Phonetic studies of bilabial trills in phonemic systems show that they are preceded immediately by an oral stop closure, e.g., /mbʙ, bʙ, pʙ̥/. A plain bilabial trill without a preceding oral stop closure /ʙ/ is not known to occur as an individual phoneme in any language. On the contrary, plain apical /r/ and uvular /ʀ/ trill phonemes that lack a preceding oral stop closure occur in many languages. The nonexistence of /ʙ/ is likely due to the fact that it does not meet the specific aerodynamic conditions necessary for its production (Maddieson 1989). In this paper, I examine a crosslinguistic sample of consonant inventories containing both bilabial and apical trills. I find that these inventories show an implicational tendency: For each phoneme containing a bilabial trill, there is usually a corresponding phoneme containing an apical trill that shares the same values for voicing and prenasalization. These phonemes always include an oral stop closure preceding the trill, and they pattern as obstruents. In addition, these consonant inventories usually include a plain apical trill phoneme (which patterns as a sonorant), but lack a plain bilabial trill phoneme.
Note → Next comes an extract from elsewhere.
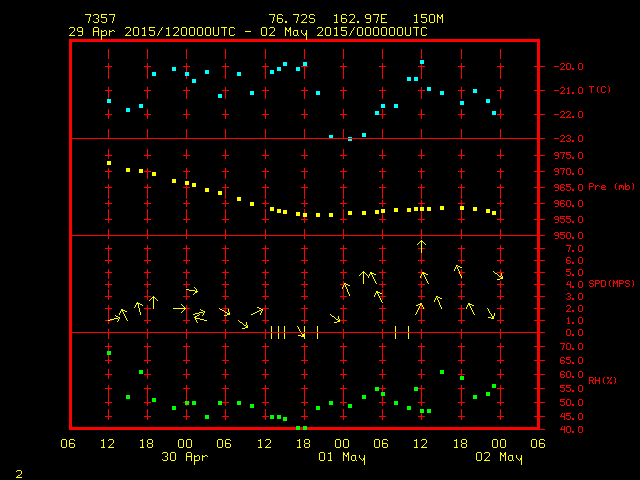Image resolution: width=640 pixels, height=480 pixels.
Task: Click the number 2 in bottom-left corner
Action: 19,472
The most common such inventory (e.g., found extensively in Austronesian) includes three trills /mbʙ, ndr, r/, while larger inventories are found in the Democratic Republic of the Congo and South Sudan, e.g., Mangbetu /pʙ̥, bʙ, mbʙ, tr̥, dr, ndr, r/. While a plain bilabial trill does not emerge due to aerodynamic constraints, resulting in a gap in the system, symmetry appears to favor the emergence of bilabial stop-trill phonemes in languages that have corresponding apical stop-trill phonemes.